Tra gli obiettivi del programma di governo del centrodestra c’era la difesa dei confini nazionali ed europei in linea con il nuovo Patto per la migrazione e l’asilo dell’UE, puntando sul controllo delle frontiere e sul blocco degli sbarchi. Tuttavia, Meloni ha dovuto presto abbandonare l’idea irrealizzabile del “blocco navale”. Questo blocco, come inteso da Meloni, doveva essere realizzato in accordo con le autorità dei paesi di partenza per impedire le partenze, e non tramite un blocco navale imposto con la forza militare. Inoltre, quando il governo ha cercato di agire unilateralmente, come nel caso della Ocean Viking nel novembre 2022, si è scontrato con altri paesi europei, in particolare la Francia.
Il primo anno di governo di Meloni, caratterizzato da un approccio più restrittivo sul soccorso in mare, è stato segnato dal tragico naufragio al largo di Cutro, in Calabria, nel febbraio 2023, dove persero la vita un centinaio di persone. In questo incidente, il ritardo nei soccorsi da parte delle autorità italiane e il rimpallo di responsabilità potrebbero aver avuto un ruolo. A luglio, la procura di Crotone ha chiuso un’inchiesta chiedendo il rinvio a giudizio per quattro membri della Guardia di Finanza e due della Guardia Costiera.

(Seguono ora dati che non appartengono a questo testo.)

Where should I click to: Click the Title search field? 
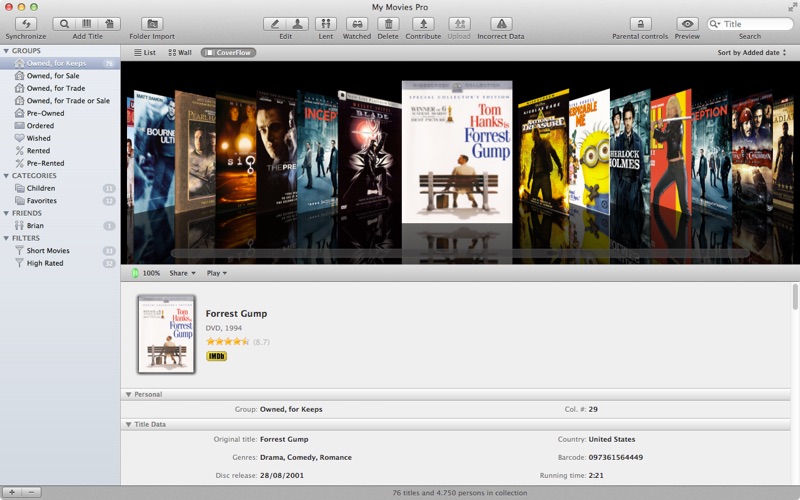click(754, 23)
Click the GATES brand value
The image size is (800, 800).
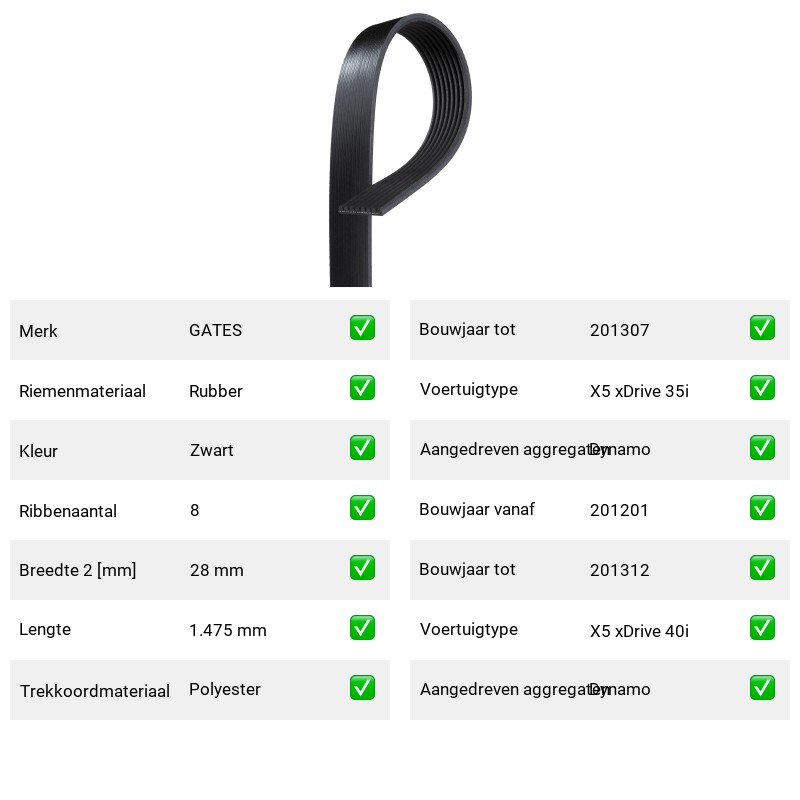[x=215, y=330]
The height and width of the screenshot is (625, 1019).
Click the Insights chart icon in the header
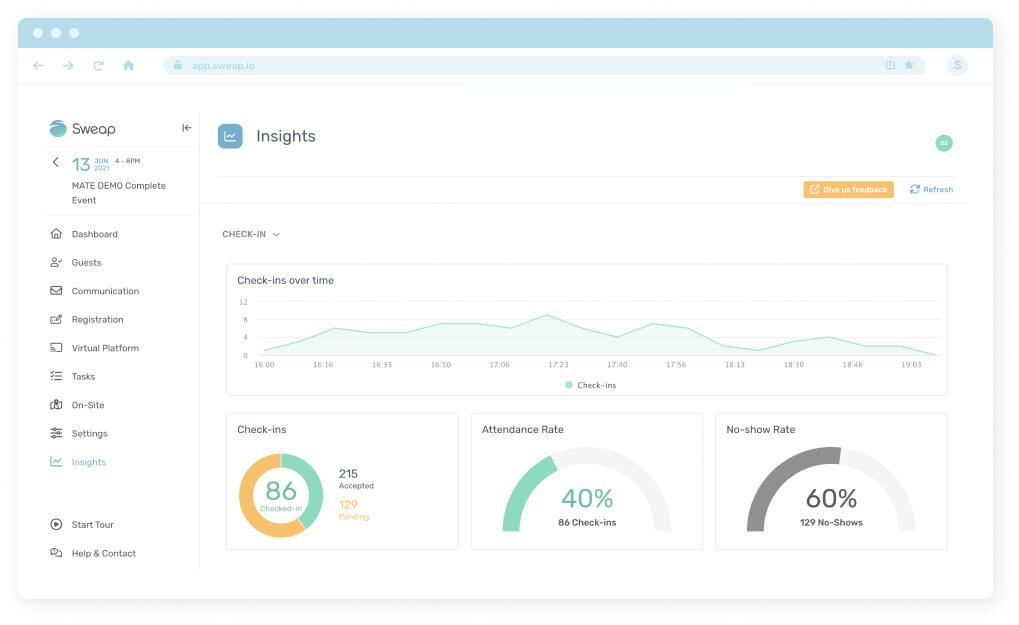point(230,136)
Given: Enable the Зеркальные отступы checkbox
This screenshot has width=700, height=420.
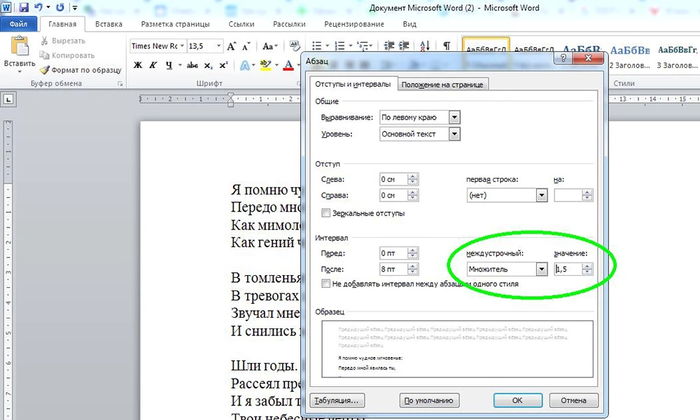Looking at the screenshot, I should [x=326, y=213].
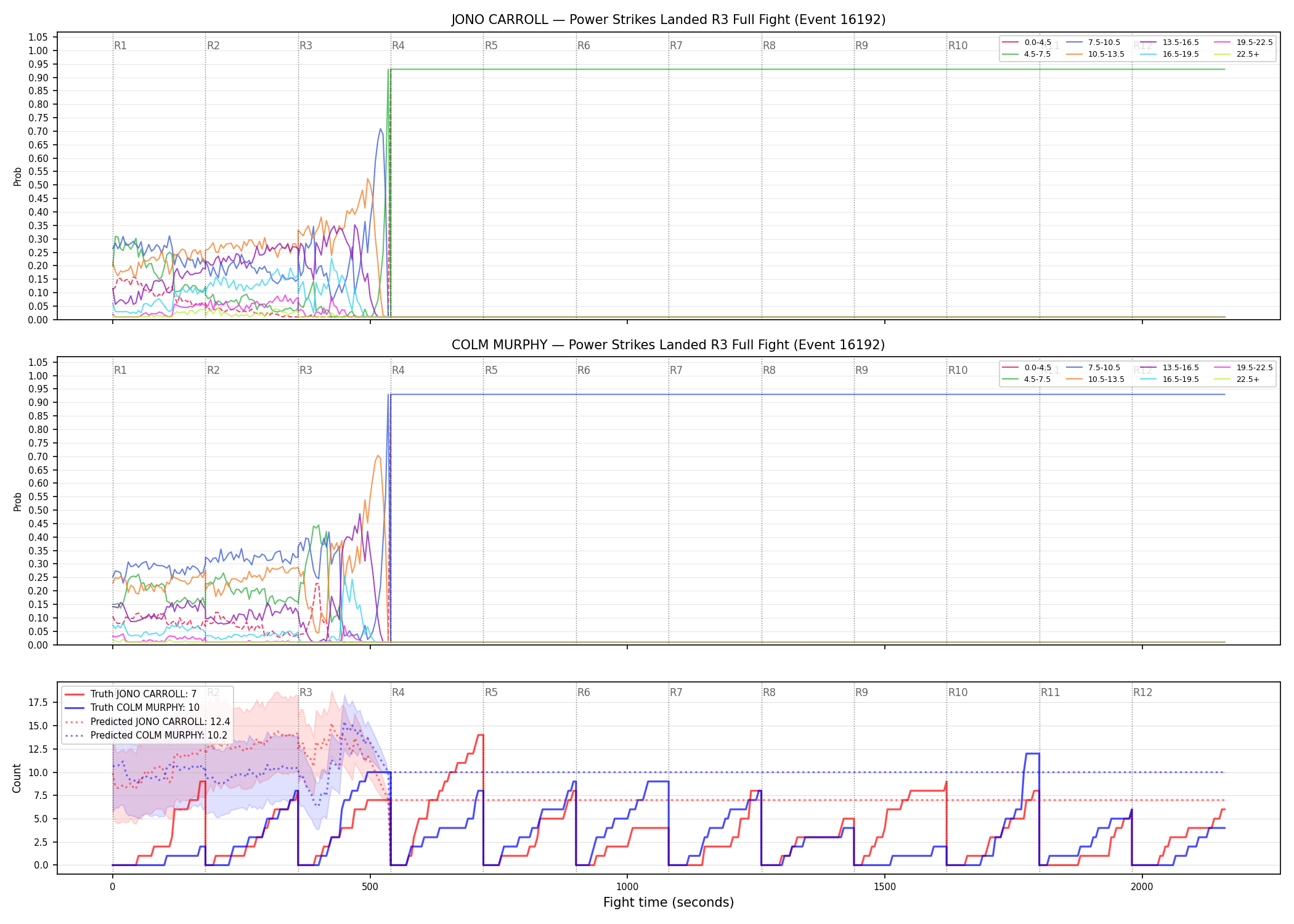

L’azione del governo ha avuto invece un certo successo a livello europeo. Il nuovo Patto per le migrazioni e l’asilo, approvato dal Consiglio dell’Unione Europea nel maggio scorso, ha accolto alcune delle richieste italiane. Sono state introdotte misure che facilitano l’espulsione dei migranti e il loro ritorno nei paesi d’origine, e il meccanismo di ricollocamento è stato leggermente rafforzato, incentivando i paesi del Nord Europa ad accogliere una parte dei migranti arrivati nei paesi di primo approdo, come quelli dell’Est Europa e quelli che affacciano sul Mediterraneo.